*** DATA FOR THIS TASK ***
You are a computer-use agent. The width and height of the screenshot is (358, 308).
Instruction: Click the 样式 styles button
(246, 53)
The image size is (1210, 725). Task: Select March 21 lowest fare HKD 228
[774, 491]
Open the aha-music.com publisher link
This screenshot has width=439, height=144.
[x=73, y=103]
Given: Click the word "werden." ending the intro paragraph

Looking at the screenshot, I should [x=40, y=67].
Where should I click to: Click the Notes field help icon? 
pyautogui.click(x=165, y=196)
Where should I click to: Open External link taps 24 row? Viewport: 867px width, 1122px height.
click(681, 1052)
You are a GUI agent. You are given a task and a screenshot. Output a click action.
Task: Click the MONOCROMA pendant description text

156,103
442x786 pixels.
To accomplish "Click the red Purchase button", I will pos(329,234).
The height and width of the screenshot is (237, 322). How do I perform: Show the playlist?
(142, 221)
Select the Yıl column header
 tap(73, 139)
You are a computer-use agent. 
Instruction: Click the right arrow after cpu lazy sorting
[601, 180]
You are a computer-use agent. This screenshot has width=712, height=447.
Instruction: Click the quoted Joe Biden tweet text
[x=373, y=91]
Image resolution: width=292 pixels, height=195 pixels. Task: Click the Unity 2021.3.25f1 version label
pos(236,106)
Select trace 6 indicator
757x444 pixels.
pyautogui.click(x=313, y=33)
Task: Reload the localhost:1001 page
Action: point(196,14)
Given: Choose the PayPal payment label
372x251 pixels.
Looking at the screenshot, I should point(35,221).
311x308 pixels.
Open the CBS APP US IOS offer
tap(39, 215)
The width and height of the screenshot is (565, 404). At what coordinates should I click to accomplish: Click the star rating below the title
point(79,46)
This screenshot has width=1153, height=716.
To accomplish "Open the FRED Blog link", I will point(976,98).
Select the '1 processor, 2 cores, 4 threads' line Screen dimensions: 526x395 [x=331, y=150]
*** End of DATA FOR THIS TASK ***
**THE TASK**
All lines from the one that holds "This screenshot has width=1153, height=716." to the end of the entries above must be transcribed exactly, both ends included, and no others.

**REPLY**
This screenshot has width=1153, height=716.
To accomplish "Open the FRED Blog link", I will point(976,98).
Select the '1 processor, 2 cores, 4 threads' line Screen dimensions: 526x395 [x=331, y=150]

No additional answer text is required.